Repeat only the lines below from the one containing "1920x993 pixels." through the one containing "Open the Accessories dropdown menu", inclusive, exactly as written.

:: INPUT DATA ::

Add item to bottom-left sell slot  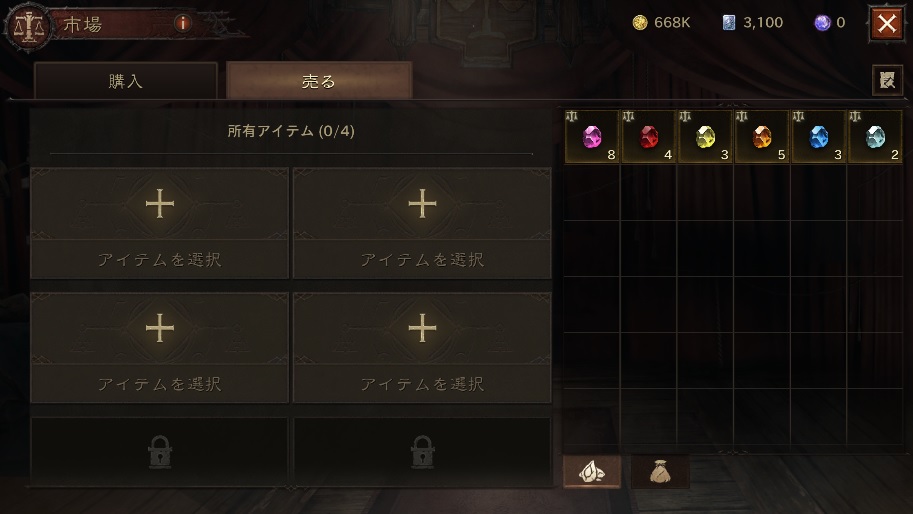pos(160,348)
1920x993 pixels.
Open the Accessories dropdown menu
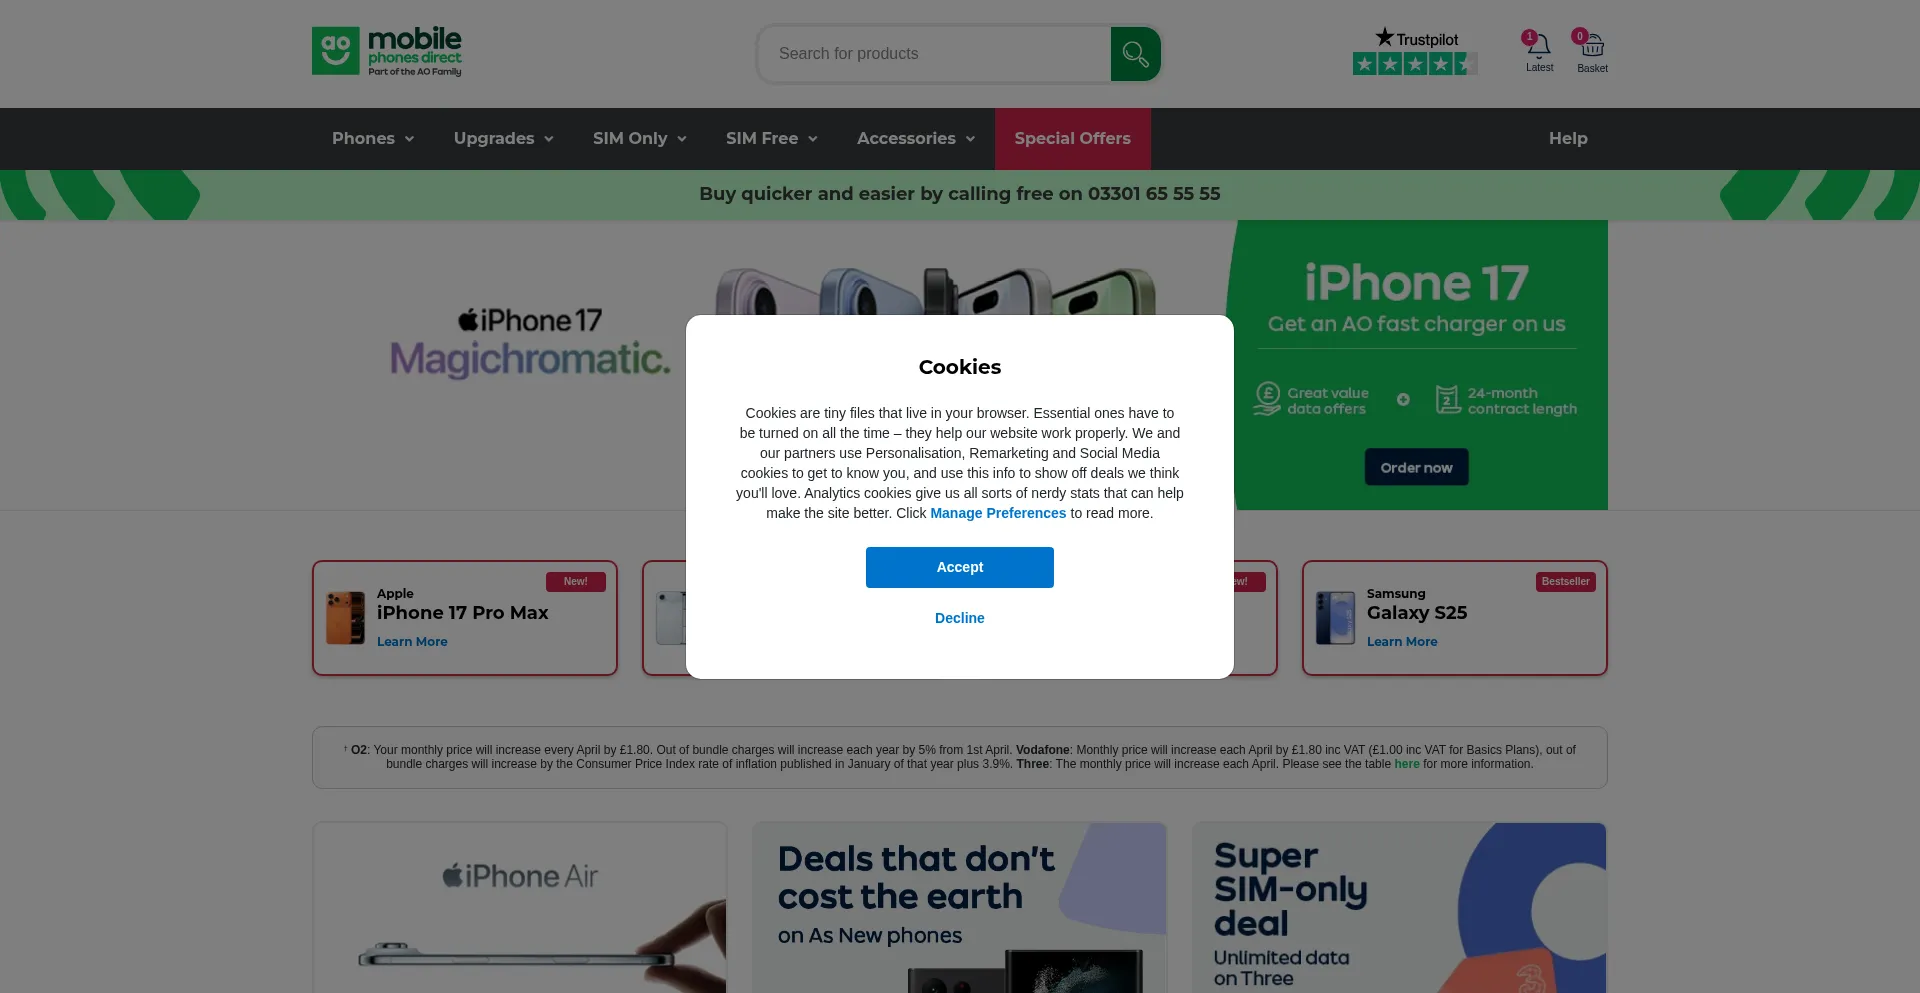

:::
:: INPUT DATA ::

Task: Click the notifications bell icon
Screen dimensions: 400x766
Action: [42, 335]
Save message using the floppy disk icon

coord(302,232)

:::

# RESULT:
1920x993 pixels.
Open the Accessories dropdown menu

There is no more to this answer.